Task instructions: Repeat every entry in full. Match each line exactly.

Provided records:
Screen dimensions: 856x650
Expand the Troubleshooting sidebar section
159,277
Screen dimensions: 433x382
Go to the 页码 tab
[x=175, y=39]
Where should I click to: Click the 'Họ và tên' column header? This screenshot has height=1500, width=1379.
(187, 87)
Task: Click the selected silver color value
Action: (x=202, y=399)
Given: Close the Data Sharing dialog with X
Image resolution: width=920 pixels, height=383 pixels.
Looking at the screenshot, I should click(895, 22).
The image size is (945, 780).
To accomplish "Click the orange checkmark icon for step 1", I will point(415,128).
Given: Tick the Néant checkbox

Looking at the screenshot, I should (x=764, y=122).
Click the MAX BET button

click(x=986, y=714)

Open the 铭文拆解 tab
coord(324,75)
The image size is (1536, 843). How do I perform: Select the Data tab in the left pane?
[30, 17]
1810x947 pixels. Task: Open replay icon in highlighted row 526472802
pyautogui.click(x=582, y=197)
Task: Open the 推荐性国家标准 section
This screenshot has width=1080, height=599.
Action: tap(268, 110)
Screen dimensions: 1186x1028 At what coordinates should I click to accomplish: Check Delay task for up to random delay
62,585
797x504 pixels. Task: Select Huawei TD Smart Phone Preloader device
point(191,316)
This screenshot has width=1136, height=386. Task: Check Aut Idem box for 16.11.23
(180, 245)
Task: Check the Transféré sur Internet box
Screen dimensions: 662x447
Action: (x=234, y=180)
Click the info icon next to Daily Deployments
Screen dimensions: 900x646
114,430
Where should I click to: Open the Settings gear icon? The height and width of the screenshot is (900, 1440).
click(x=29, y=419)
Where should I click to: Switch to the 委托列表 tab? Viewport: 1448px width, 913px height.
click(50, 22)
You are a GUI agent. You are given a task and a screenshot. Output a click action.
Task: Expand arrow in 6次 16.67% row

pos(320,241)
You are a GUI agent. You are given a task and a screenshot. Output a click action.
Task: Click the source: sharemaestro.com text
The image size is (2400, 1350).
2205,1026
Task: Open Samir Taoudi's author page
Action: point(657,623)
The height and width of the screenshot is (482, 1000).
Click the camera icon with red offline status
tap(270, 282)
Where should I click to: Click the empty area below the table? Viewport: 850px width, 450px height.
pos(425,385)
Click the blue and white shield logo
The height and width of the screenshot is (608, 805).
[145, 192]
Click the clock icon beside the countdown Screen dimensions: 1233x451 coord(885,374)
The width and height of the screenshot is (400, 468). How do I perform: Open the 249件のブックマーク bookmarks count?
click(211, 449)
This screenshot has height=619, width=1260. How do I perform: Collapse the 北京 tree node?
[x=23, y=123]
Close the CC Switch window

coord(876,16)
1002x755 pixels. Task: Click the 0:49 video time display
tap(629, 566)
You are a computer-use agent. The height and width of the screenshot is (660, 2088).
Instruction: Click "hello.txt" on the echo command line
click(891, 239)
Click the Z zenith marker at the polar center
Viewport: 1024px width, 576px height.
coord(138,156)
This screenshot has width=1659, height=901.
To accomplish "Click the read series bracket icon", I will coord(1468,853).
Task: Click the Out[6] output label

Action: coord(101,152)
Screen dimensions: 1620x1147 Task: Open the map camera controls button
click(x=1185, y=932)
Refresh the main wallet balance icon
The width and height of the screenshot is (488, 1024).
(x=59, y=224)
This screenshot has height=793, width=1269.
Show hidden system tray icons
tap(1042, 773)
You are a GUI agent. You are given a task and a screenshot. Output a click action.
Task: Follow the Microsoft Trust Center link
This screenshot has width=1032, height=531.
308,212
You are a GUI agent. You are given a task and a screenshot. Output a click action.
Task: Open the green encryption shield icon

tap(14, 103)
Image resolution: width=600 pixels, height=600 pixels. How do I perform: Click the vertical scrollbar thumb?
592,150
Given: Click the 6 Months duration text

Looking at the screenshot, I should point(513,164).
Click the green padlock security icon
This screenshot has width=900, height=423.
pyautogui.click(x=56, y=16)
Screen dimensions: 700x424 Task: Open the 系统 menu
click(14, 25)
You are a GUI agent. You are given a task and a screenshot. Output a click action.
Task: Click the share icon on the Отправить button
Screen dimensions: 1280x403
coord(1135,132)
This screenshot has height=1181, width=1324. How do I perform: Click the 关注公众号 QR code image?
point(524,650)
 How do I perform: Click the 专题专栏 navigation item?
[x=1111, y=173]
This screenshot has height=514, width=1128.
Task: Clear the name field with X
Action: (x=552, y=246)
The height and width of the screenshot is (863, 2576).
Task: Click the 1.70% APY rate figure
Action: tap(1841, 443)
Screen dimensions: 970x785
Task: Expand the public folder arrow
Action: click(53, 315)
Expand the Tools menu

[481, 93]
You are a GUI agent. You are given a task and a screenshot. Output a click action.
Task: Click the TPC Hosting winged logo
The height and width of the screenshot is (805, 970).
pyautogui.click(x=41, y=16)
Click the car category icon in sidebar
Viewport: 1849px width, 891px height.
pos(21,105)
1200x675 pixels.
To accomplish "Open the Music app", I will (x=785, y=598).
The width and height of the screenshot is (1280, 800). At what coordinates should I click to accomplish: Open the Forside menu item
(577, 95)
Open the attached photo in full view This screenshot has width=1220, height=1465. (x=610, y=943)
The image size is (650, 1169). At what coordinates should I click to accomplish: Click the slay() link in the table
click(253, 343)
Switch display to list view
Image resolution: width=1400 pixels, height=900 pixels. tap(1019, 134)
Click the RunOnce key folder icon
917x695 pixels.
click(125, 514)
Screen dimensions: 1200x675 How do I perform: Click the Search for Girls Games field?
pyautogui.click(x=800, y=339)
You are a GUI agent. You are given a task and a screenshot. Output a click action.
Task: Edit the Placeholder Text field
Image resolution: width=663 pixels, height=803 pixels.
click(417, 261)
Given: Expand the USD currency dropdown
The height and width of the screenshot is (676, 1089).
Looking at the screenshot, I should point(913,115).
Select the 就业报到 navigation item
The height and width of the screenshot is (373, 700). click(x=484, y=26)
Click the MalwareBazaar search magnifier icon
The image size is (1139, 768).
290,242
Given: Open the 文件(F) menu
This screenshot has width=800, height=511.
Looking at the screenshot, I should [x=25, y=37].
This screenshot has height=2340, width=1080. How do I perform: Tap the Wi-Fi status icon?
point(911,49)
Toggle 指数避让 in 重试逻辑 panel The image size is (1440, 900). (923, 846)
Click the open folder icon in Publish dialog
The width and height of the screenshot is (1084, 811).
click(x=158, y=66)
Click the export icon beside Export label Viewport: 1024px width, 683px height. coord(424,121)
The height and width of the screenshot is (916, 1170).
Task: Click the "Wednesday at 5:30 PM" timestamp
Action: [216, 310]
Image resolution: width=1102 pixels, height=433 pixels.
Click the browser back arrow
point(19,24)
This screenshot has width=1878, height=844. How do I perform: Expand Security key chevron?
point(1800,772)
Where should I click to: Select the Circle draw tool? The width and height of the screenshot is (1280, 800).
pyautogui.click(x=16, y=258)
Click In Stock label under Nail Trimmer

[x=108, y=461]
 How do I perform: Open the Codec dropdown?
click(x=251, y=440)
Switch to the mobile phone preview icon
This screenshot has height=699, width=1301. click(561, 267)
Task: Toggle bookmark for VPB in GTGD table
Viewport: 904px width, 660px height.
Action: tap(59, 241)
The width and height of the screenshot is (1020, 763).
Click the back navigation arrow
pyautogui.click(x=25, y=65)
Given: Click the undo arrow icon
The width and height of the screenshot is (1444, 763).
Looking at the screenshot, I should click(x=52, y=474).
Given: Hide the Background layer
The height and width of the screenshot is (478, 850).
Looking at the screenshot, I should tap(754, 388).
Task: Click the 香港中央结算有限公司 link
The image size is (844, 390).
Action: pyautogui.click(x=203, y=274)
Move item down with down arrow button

Exercise solution:
Screen dimensions: 856x650
Expand the Troubleshooting sidebar section
159,277
Screen dimensions: 433x382
Go to the 页码 tab
[x=175, y=39]
Where should I click to: Click the 'Họ và tên' column header? This screenshot has height=1500, width=1379.
(187, 87)
Task: Click the selected silver color value
Action: (x=202, y=399)
Given: Close the Data Sharing dialog with X
Image resolution: width=920 pixels, height=383 pixels.
Looking at the screenshot, I should click(895, 22).
The image size is (945, 780).
To accomplish "Click the orange checkmark icon for step 1", I will point(415,128).
Given: Tick the Néant checkbox

Looking at the screenshot, I should (x=764, y=122).
Click the MAX BET button

click(x=986, y=714)

Open the 铭文拆解 tab
coord(324,75)
The image size is (1536, 843). How do I perform: Select the Data tab in the left pane?
[30, 17]
1810x947 pixels. Task: Open replay icon in highlighted row 526472802
pyautogui.click(x=582, y=197)
Task: Open the 推荐性国家标准 section
This screenshot has width=1080, height=599.
Action: tap(268, 110)
Screen dimensions: 1186x1028 At what coordinates should I click to accomplish: Check Delay task for up to random delay
62,585
797x504 pixels. Task: Select Huawei TD Smart Phone Preloader device
point(191,316)
This screenshot has width=1136, height=386. Task: Check Aut Idem box for 16.11.23
(180, 245)
Task: Check the Transféré sur Internet box
Screen dimensions: 662x447
Action: (x=234, y=180)
Click the info icon next to Daily Deployments
Screen dimensions: 900x646
114,430
Where should I click to: Open the Settings gear icon? The height and width of the screenshot is (900, 1440).
click(x=29, y=419)
Where should I click to: Switch to the 委托列表 tab? Viewport: 1448px width, 913px height.
click(50, 22)
You are a GUI agent. You are given a task and a screenshot. Output a click action.
Task: Expand arrow in 6次 16.67% row

pos(320,241)
You are a GUI agent. You are given a task and a screenshot. Output a click action.
Task: Click the source: sharemaestro.com text
The image size is (2400, 1350).
2205,1026
Task: Open Samir Taoudi's author page
Action: point(657,623)
The height and width of the screenshot is (482, 1000).
Click the camera icon with red offline status
tap(270, 282)
Where should I click to: Click the empty area below the table? Viewport: 850px width, 450px height.
pos(425,385)
Click the blue and white shield logo
The height and width of the screenshot is (608, 805).
[145, 192]
Click the clock icon beside the countdown Screen dimensions: 1233x451 coord(885,374)
The width and height of the screenshot is (400, 468). How do I perform: Open the 249件のブックマーク bookmarks count?
click(211, 449)
This screenshot has height=619, width=1260. How do I perform: Collapse the 北京 tree node?
[x=23, y=123]
Close the CC Switch window

coord(876,16)
1002x755 pixels. Task: Click the 0:49 video time display
tap(629, 566)
You are a computer-use agent. The height and width of the screenshot is (660, 2088).
Instruction: Click "hello.txt" on the echo command line
click(891, 239)
Click the Z zenith marker at the polar center
Viewport: 1024px width, 576px height.
coord(138,156)
This screenshot has width=1659, height=901.
To accomplish "Click the read series bracket icon", I will coord(1468,853).
Task: Click the Out[6] output label

Action: coord(101,152)
Screen dimensions: 1620x1147 Task: Open the map camera controls button
click(x=1185, y=932)
Refresh the main wallet balance icon
The width and height of the screenshot is (488, 1024).
(x=59, y=224)
This screenshot has height=793, width=1269.
Show hidden system tray icons
tap(1042, 773)
You are a GUI agent. You are given a task and a screenshot. Output a click action.
Task: Follow the Microsoft Trust Center link
This screenshot has width=1032, height=531.
308,212
You are a GUI agent. You are given a task and a screenshot. Output a click action.
Task: Open the green encryption shield icon

tap(14, 103)
Image resolution: width=600 pixels, height=600 pixels. How do I perform: Click the vertical scrollbar thumb?
592,150
Given: Click the 6 Months duration text

Looking at the screenshot, I should point(513,164).
Click the green padlock security icon
This screenshot has width=900, height=423.
pyautogui.click(x=56, y=16)
Screen dimensions: 700x424 Task: Open the 系统 menu
click(14, 25)
You are a GUI agent. You are given a task and a screenshot. Output a click action.
Task: Click the share icon on the Отправить button
Screen dimensions: 1280x403
coord(1135,132)
This screenshot has height=1181, width=1324. How do I perform: Click the 关注公众号 QR code image?
point(524,650)
 How do I perform: Click the 专题专栏 navigation item?
[x=1111, y=173]
This screenshot has height=514, width=1128.
Task: Clear the name field with X
Action: (x=552, y=246)
The height and width of the screenshot is (863, 2576).
Task: Click the 1.70% APY rate figure
Action: tap(1841, 443)
Screen dimensions: 970x785
Task: Expand the public folder arrow
Action: click(53, 315)
Expand the Tools menu

[481, 93]
You are a GUI agent. You are given a task and a screenshot. Output a click action.
Task: Click the TPC Hosting winged logo
The height and width of the screenshot is (805, 970).
pyautogui.click(x=41, y=16)
Click the car category icon in sidebar
Viewport: 1849px width, 891px height.
pos(21,105)
1200x675 pixels.
To accomplish "Open the Music app", I will (x=785, y=598).
The width and height of the screenshot is (1280, 800). At what coordinates should I click to accomplish: Open the Forside menu item
(577, 95)
Open the attached photo in full view This screenshot has width=1220, height=1465. (x=610, y=943)
The image size is (650, 1169). At what coordinates should I click to accomplish: Click the slay() link in the table
click(253, 343)
Switch display to list view
Image resolution: width=1400 pixels, height=900 pixels. tap(1019, 134)
Click the RunOnce key folder icon
917x695 pixels.
click(125, 514)
Screen dimensions: 1200x675 How do I perform: Click the Search for Girls Games field?
pyautogui.click(x=800, y=339)
You are a GUI agent. You are given a task and a screenshot. Output a click action.
Task: Edit the Placeholder Text field
Image resolution: width=663 pixels, height=803 pixels.
click(417, 261)
Given: Expand the USD currency dropdown
The height and width of the screenshot is (676, 1089).
Looking at the screenshot, I should point(913,115).
Select the 就业报到 navigation item
The height and width of the screenshot is (373, 700). click(x=484, y=26)
Click the MalwareBazaar search magnifier icon
The image size is (1139, 768).
290,242
Given: Open the 文件(F) menu
This screenshot has width=800, height=511.
Looking at the screenshot, I should [x=25, y=37].
This screenshot has height=2340, width=1080. How do I perform: Tap the Wi-Fi status icon?
point(911,49)
Toggle 指数避让 in 重试逻辑 panel The image size is (1440, 900). (923, 846)
Click the open folder icon in Publish dialog
The width and height of the screenshot is (1084, 811).
click(x=158, y=66)
Click the export icon beside Export label Viewport: 1024px width, 683px height. coord(424,121)
The height and width of the screenshot is (916, 1170).
Task: Click the "Wednesday at 5:30 PM" timestamp
Action: [216, 310]
Image resolution: width=1102 pixels, height=433 pixels.
Click the browser back arrow
point(19,24)
This screenshot has width=1878, height=844. How do I perform: Expand Security key chevron?
point(1800,772)
Where should I click to: Select the Circle draw tool? The width and height of the screenshot is (1280, 800).
pyautogui.click(x=16, y=258)
Click In Stock label under Nail Trimmer

[x=108, y=461]
 How do I perform: Open the Codec dropdown?
click(x=251, y=440)
Switch to the mobile phone preview icon
This screenshot has height=699, width=1301. click(561, 267)
Task: Toggle bookmark for VPB in GTGD table
Viewport: 904px width, 660px height.
Action: tap(59, 241)
The width and height of the screenshot is (1020, 763).
Click the back navigation arrow
pyautogui.click(x=25, y=65)
Given: Click the undo arrow icon
The width and height of the screenshot is (1444, 763).
Looking at the screenshot, I should click(x=52, y=474).
Given: Hide the Background layer
The height and width of the screenshot is (478, 850).
Looking at the screenshot, I should tap(754, 388).
Task: Click the 香港中央结算有限公司 link
The image size is (844, 390).
Action: pyautogui.click(x=203, y=274)
Move item down with down arrow button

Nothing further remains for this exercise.